### INSTRUCTIONS TO FOLLOW
Please find the lines in the entries below that contain the word "dropdown", and copy each one.
(DATA RECORDS begins)
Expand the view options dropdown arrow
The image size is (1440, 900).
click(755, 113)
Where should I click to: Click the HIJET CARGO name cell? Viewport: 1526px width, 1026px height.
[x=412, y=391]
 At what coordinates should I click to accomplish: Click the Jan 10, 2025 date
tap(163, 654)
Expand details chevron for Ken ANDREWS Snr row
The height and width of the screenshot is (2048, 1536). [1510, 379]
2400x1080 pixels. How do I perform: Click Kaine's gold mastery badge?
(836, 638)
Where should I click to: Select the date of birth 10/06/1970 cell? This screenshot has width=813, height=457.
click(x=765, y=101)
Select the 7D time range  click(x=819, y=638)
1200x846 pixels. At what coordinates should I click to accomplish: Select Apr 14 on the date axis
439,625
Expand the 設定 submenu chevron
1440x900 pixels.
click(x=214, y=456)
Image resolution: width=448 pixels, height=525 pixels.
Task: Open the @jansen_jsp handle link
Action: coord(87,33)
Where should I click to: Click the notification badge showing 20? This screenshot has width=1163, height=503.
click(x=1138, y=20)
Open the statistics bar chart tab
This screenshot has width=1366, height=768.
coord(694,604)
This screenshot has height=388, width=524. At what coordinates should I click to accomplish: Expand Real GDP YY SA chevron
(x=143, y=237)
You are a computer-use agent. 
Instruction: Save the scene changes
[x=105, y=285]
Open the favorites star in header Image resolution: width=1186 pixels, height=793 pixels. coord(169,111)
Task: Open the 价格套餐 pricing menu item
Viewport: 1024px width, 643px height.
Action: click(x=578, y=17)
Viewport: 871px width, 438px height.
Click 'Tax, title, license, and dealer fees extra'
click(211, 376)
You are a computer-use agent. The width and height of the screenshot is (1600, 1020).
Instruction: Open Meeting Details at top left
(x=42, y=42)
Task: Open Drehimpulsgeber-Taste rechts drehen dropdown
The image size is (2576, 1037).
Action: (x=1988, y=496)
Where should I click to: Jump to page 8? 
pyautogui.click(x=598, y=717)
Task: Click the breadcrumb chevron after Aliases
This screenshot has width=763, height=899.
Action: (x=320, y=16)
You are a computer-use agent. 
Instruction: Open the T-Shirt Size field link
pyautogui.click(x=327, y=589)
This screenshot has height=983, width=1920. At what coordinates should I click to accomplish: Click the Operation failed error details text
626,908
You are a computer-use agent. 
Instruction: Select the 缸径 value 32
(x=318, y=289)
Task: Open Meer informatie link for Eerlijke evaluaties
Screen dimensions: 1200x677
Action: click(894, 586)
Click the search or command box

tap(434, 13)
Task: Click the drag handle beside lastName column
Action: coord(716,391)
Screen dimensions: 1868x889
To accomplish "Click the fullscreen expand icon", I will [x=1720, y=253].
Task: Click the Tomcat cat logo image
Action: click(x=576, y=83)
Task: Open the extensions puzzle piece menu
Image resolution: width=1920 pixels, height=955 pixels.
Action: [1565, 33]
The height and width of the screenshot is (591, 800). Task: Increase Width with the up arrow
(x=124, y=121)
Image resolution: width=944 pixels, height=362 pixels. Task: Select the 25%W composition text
(DATA RECORDS ends)
### EXERCISE ANSWER
Expand the view options dropdown arrow
Task: Open Drehimpulsgeber-Taste rechts drehen dropdown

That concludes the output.